A limitation of the study is the retrospective design and the potential for self-selection bias. We have corrected for this in two different ways and for one of these, an effect of invitation to screening was derived which was consistent with trials results and prospective studies for this age group. However, it must be acknowledged that there remains some uncertainty about the extent of self-selection bias. Furthermore, case-control studies for cancer screening programmes are subject to an inherent type of anti-screening bias known as screening opportunity bias.27 As most of the controls do not have a breast cancer diagnosis, the only way they can be exposed to screening is if they attended a mammography appointment in the past. Cases, on the other hand, may have had a screen in the past, but some of them will also have an additional screen for when their cancer was diagnosed. This induces an artificially higher retrospective probability of screening exposure among cases. Screening opportunity bias was corrected for in the pilot study,10 where a 10–15% increase in mortality reduction was seen following this, but here we preferred to keep a conservative approach and not adjust for it. To minimise biases with respect to age and opportunity to be screened, we matched very closely for age. This meant that in 1107 cases out of 9550, we could only find one control.
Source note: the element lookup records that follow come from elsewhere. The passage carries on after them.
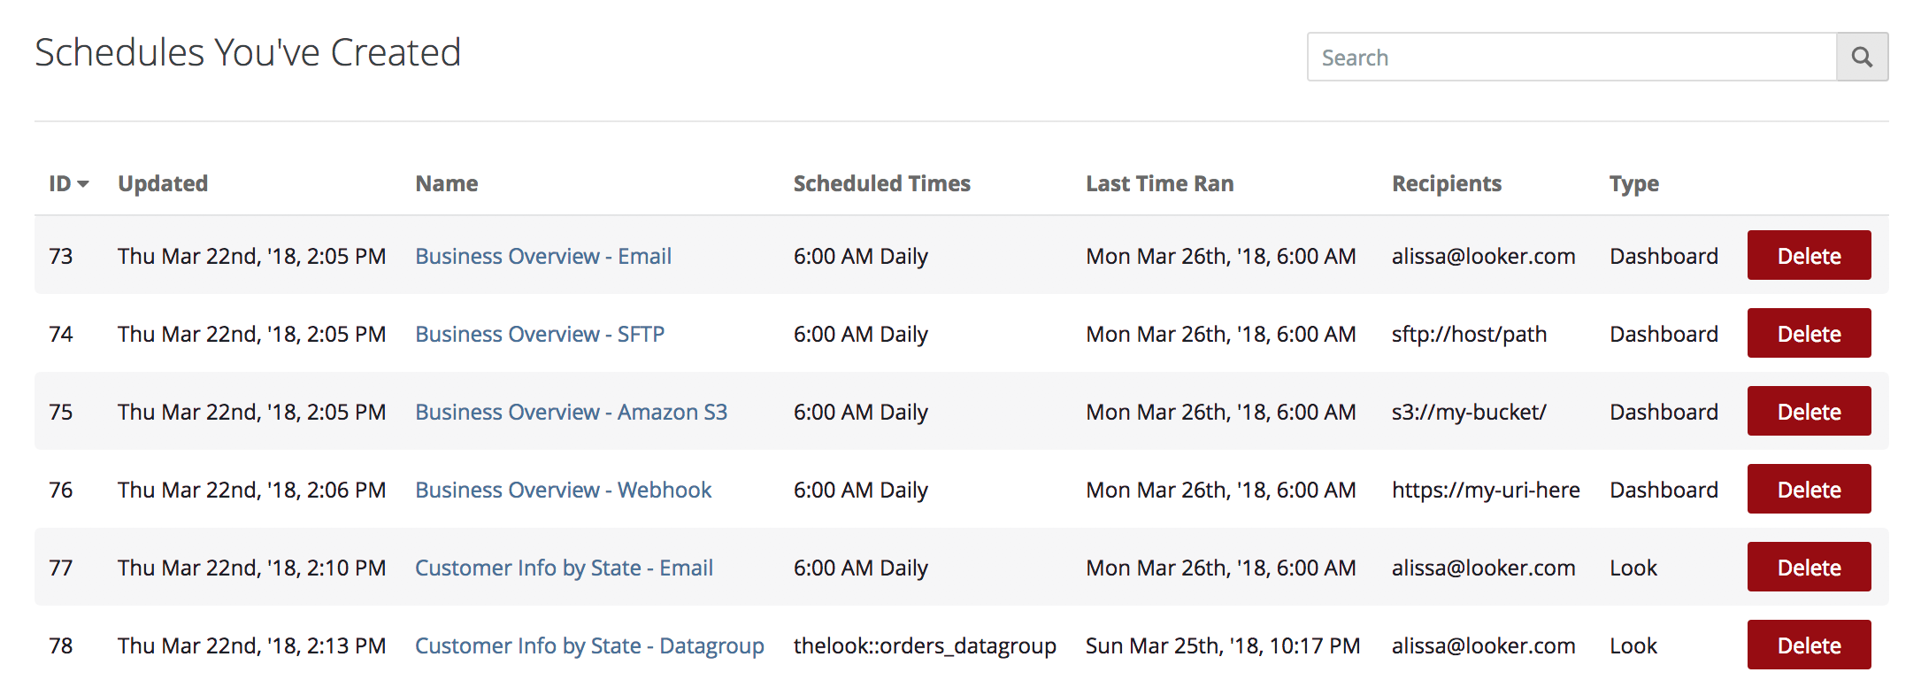Open Business Overview - SFTP schedule
The width and height of the screenshot is (1921, 680).
point(540,334)
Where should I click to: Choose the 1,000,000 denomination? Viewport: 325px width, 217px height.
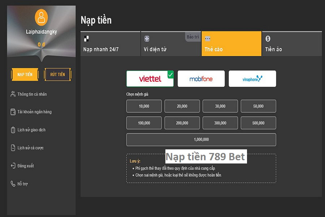click(201, 140)
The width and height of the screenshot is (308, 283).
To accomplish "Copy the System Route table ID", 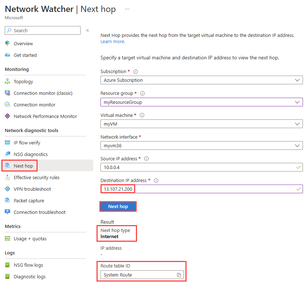I will point(179,275).
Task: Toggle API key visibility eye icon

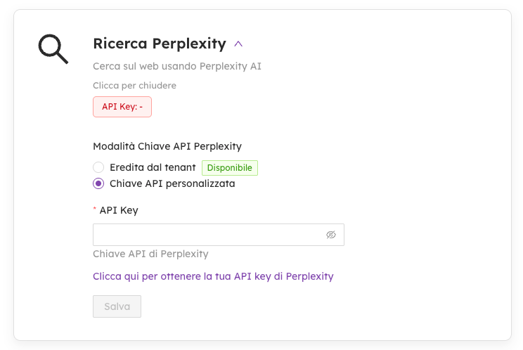Action: [x=331, y=235]
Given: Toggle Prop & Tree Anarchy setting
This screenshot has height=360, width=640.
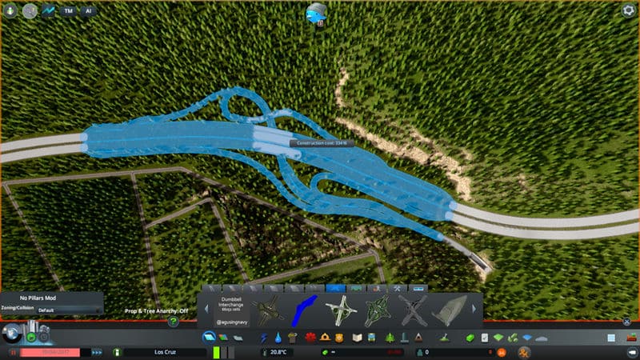Looking at the screenshot, I should [156, 310].
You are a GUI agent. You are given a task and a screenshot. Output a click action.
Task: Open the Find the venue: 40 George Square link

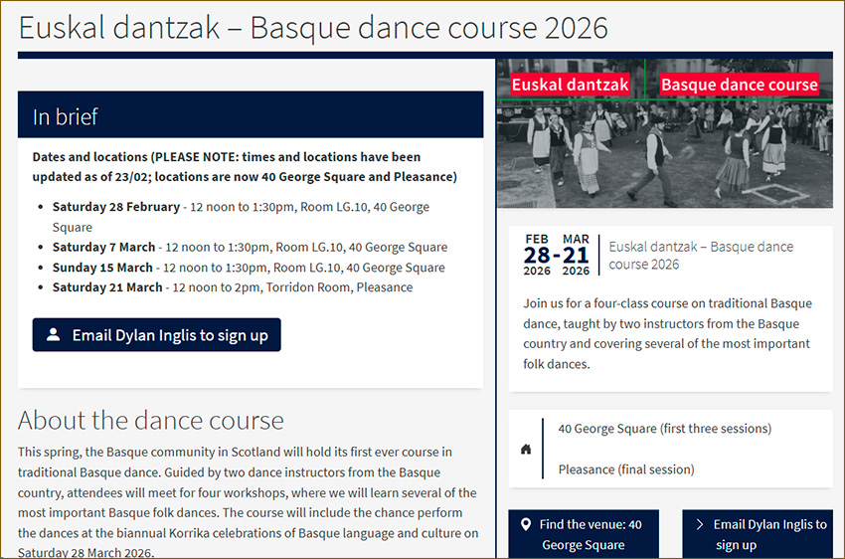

Although the effect of the NHS BSP in preventing breast cancer mortality has been assessed several times,31,32,33,34 we are aware of only one other case-control study conducted using national data.34 The latter relies on data up to year 2005 (diagnoses and deaths took place between 1991 and 2005), while ours uses more recent data up to year 2012, arguably more in the epoch of effective adjuvant systemic therapies. It is of interest that our more recent case base shows similar results in terms of the reduction in risk of breast cancer death with screening. In any case, we suggest that it would be of interest to repeat this type of analysis for years thereafter, to ensure that the programme continues to deliver its aims even with the introduction of new diagnostic technologies (e.g. digital mammography). Before the establishment of the NHS BSP in 1987, it was suggested that a routine case-control assessment could and should be part of an ongoing evaluation of a mass screening programme.35 For this reason, we believe that this exercise should be held on a two-yearly basis.

The results of further national case-control studies (1) evaluating the effect of the NHS BSP on breast cancer incidence and incidence of late stage disease, (2) estimating overdiagnosis, and (3) analysing the interplay of early detection, pathology and treatment on fatality of breast cancer will be published shortly.

To conclude, this study showed that the breast screening programme in England continues to play an important role in the control of breast cancer. The effect of screening within the NHS BSP in England is stronger and longer lasting in women aged 65 or over, but it remains highly relevant for younger women.